Bryan Ford is a baker at Ironside Bakery in Miami who incorporates his Honduran heritage and sourdough starter into everything he bakes. This recipe he developed for “sourdough-ish” babka takes a classic yeasted cake and gives it a slightly tangy punch.
- Grab two bowls. In one of the bowls, combine the milk, starter, yeast, sugar, eggs, vanilla, and honey.
- Combine the flour and salt in the other bowl, and mix with your hands.
- Slowly add the flour mixture into the bowl with the levain mixture, one cupful at a time, and mix with a fork. Continue until the flour mixture has been slowly incorporated.
- Add the 113 grams of softened butter. Squeeze into the dough with your fingers. Once it begins to get incorporated, turn out onto a floured countertop and begin kneading with your palm. It will be a bit sticky, so use your dough scraper to scrape the dough that sticks to the countertop back into the mass.
- You can use the "slap and fold" technique as well. What you need to do is grab your dough with both hands, lift it off the counter, and slap the bottom half back onto the counter. Then, throw the top half over it so that it forms a ball again. Repeat this process, with kneading, until you get a smoothish dough. It won't be perfect, but you'll know when it's done.
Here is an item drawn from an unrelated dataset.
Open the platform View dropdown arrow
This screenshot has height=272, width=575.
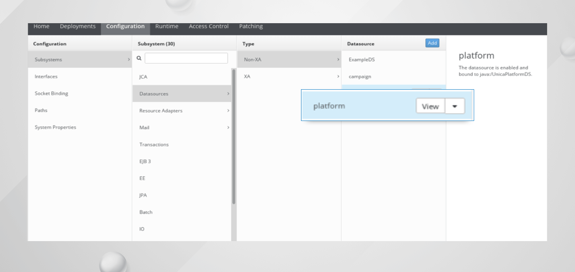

- Place the dough into a bowl for the initial rise period of 2 to 3 hours. My house is usually somewhere between 72-75 degrees, per the thermostat, and that does the trick. What you're looking for is an increase in volume and a slightly weblike structure at the bottom of the dough.
- Now it's time to prepare the filling. You can use a double boiler or the microwave. For the filling, add the bittersweet chocolate, the cocoa, half the butter, half the brown sugar, half the cinnamon, and a pinch of salt to a small bowl. Stir and put into the microwave for 1 minute. After 30 seconds, stir again and finish.
- Let the filling cool while you dump your dough out on a lightly floured work surface. Using your rolling pin, roll it into a rectangle about 2 feet long.
- Spread the filling all over your flattened dough, and then roll it into a tight log. Cut the log in half so that you have two shorter logs.
- Now, cut each of these logs in half vertically. You'll see the layers of the filling and the dough now. You want the layers (the cut side) to be facing up. You'll end up with 4 pieces.
- Take 3 of these pieces and connect them together at the base so that you can make a braided loaf. You can cut the other piece in half and make a smaller two-braid loaf, or make knots.
- Place your braided loaves into an oiled tin. Cover with a bag, and let them proof for 1 to 2 hours.
- Now you can make the streusel de coco. Combine the remaining half butter, half brown sugar, and half cinnamon with the honey, all-purpose flour, coconut flakes, additional cinnamon, pinch of salt, and egg in a bowl and mix. You'll end up with a slightly wet but lumpy mixture.
- When the loaves are done proofing, you'll know they are ready because they will have increased significantly in volume. Brush with milk and break apart the streusel all over the top of the loaf.
- Preheat your oven to 375. Bake the loaves for about 40 minutes, then turn down the heat to 350 and bake for another 10-15. Depending on your oven, you may not have to bake it for so long. Keep an eye on the color during the bake.
- Once the bake is done, turn out of the pans and let cool for 5-10 minutes. But, as usual, it's best warm out of the oven! Enjoy.